CREATE OR REPLACE FUNCTION add_all_lang(names VARCHAR(255)[], first_appeared INTEGER)
RETURNS VOID AS $$
  BEGIN
    FOR i IN 1 .. array_length(names, 1) LOOP
      INSERT INTO programming(name, first_appeared)
        VALUES(names[i], first_appeared);
    END LOOP;
  END;
$$ LANGUAGE plpgsql;

PL/pgSQLでは、配列のindexは1から始まるのに注意してください。
FORの書式は次の通りです。


FOR 変数名 IN 範囲 LOOP
  処理
END LOOP;

以下は補足です。

  • 配列を引数でとるには、型名[]にします。反対に、配列を引数で渡したいときは"{item1, item2 ...}"とします。
  • add_all_lang()は副作用のための関数なので、戻り値はありません。その場合は、RETURNS VOIDです。
  • array_length()は配列の要素数を取得する関数です。第二引数は配列の次元です。今回は1次元配列なので、1を指定します。

FOREACH

では、add_all_lang()のFOREACH版を作ります。
FOREACHは配列をイテレートするような処理に向いています。

add_all_lang()は次のようになります。

add_all_lang
DROP FUNCTION IF EXISTS add_all_lang(VARCHAR(255)[], INTEGER);

CREATE OR REPLACE FUNCTION add_all_lang(names VARCHAR(255)[], first_appeared INTEGER)
RETURNS VOID AS $$
  DECLARE
    name VARCHAR(255);
  BEGIN
    FOREACH name IN ARRAY names LOOP
      INSERT INTO programming(name, first_appeared)
        VALUES(name, first_appeared);
    END LOOP;
  END;
$$ LANGUAGE plpgsql;

FOREACHは配列のサイズを気にせずに繰り返すにはいいです。
書式は次のようになります。

FOREACH 変数名 IN ARRAY 配列の変数 LOOP
  処理
END LOOP;

ただし、FOREACHに指定する変数名あらかじめ宣言されている必要があります
ですので、add_all_lang()のFOREACH版にはDECLAREが追加されています。

DECLARE
    name VARCHAR(255);

この点は宣言のいらないFORと異なります。

その他の繰り返し

ほかの繰り返しも基本は同じです。
使いたくなったら公式リファレンスを見るといいです。
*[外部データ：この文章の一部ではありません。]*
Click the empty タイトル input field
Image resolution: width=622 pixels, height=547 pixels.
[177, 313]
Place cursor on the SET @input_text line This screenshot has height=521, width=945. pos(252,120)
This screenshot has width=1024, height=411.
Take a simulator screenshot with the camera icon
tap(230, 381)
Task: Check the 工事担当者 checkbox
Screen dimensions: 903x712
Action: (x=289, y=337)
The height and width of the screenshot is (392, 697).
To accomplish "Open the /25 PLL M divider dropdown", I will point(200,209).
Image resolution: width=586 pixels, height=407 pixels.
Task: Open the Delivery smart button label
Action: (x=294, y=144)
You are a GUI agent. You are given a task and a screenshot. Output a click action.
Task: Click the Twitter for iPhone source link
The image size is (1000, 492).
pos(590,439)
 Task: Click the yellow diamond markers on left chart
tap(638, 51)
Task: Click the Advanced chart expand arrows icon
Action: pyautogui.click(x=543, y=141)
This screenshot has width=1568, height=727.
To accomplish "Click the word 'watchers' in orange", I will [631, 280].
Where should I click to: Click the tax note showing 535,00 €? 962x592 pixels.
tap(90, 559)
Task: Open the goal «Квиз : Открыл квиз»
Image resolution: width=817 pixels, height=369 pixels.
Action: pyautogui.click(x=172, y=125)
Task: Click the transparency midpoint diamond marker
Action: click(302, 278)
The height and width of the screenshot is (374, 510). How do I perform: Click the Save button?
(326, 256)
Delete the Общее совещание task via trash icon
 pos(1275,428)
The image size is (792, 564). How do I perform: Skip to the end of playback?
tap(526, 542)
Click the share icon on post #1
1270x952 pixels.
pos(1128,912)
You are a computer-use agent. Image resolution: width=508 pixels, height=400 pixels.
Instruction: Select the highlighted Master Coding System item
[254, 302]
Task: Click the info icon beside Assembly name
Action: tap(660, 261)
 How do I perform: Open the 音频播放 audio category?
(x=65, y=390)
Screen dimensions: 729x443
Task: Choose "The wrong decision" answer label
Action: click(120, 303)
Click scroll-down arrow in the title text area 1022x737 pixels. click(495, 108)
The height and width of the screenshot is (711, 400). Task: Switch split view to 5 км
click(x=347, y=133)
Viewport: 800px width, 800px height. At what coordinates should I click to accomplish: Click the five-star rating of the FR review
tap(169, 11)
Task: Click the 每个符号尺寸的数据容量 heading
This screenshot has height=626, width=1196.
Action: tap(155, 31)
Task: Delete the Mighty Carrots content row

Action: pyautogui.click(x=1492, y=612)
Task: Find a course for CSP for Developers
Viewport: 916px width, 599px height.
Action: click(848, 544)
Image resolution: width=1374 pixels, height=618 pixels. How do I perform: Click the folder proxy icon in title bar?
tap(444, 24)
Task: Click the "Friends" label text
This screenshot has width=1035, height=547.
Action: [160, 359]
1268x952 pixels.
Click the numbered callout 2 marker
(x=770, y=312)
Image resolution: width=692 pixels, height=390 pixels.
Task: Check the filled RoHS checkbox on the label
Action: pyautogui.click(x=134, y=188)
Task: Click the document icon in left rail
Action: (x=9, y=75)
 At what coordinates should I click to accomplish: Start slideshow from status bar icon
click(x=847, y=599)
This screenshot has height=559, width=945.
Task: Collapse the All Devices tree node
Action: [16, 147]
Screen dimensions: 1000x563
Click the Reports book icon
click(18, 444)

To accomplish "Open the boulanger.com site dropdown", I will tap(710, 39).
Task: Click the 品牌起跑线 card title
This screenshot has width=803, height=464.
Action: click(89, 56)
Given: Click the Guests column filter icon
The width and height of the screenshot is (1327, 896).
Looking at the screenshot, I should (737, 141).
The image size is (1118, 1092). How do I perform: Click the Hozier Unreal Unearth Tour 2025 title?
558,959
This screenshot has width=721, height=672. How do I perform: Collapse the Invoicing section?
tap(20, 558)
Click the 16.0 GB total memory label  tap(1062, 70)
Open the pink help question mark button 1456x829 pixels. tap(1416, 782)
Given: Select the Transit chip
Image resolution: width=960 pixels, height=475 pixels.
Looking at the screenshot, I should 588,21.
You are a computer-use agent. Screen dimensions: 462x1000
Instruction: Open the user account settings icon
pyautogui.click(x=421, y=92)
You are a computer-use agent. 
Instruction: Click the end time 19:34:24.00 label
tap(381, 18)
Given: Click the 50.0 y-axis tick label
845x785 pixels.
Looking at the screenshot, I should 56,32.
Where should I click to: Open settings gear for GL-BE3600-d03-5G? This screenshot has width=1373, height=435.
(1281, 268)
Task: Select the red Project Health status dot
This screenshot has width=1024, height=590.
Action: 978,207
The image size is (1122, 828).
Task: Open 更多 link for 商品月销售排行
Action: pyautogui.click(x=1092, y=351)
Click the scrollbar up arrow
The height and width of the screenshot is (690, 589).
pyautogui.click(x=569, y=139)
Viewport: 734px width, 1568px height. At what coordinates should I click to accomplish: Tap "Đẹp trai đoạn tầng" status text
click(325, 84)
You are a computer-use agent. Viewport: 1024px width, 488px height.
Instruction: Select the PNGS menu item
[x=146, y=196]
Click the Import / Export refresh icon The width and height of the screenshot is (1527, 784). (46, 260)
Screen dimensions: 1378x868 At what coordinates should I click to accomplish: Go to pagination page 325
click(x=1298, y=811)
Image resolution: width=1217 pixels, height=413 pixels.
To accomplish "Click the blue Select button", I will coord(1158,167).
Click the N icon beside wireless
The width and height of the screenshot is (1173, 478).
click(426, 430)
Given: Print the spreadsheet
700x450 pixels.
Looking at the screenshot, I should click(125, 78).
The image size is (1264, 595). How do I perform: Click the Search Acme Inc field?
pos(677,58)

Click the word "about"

m(_ _)m
https://www.postgresql.jp/document/9.2/html/plpgsql-control-structures.html#PLPGSQL-CONTROL-STRUCTURES-LOOPS

コンソールに出力する

デバッグするときはコンソールに出力すると便利です。
PL/pgSQLでもそれができます。

では、受け取ったメッセージを出力する関数print()を作成してみます。

print
DROP FUNCTION IF EXISTS print(TEXT);

CREATE OR REPLACE FUNCTION print(message TEXT)
RETURNS VOID AS $$
  BEGIN
    RAISE INFO '%', message;
  END;
$$ LANGUAGE plpgsql;

次のように実行します。

pltest=# select print('Hello, World!');
INFO:  Hello, World!

PL/pgSQLでコンソールに出力するにはRAISEを使います。
書式は次のとおりです。

RAISE レベル フォーマット, フォーマットに埋め込む変数;

次のレベルが指定できます。

  • DEBUG
  • LOG
  • INFO
  • NOTICE
  • WARNING
  • ERROR
  • EXCEPTION(デフォルト)

print()ではINFOを選択しました。

フォーマット内で%を使うと、その部分が変数の値に置き換わります。

RAISEのドキュメントはこちら
https://www.postgresql.jp/document/9.2/html/plpgsql-errors-and-messages.html

まとめ

RDBMSの関数は、パフォーマンスの面で有利になる場合があるかもしれません。
正直、積極的に活用したいとは思いませんが、知っておくと後々使いたい日が来るかもしれません。
基本が分かれば、ドキュメントをみて関数を作れそうですね。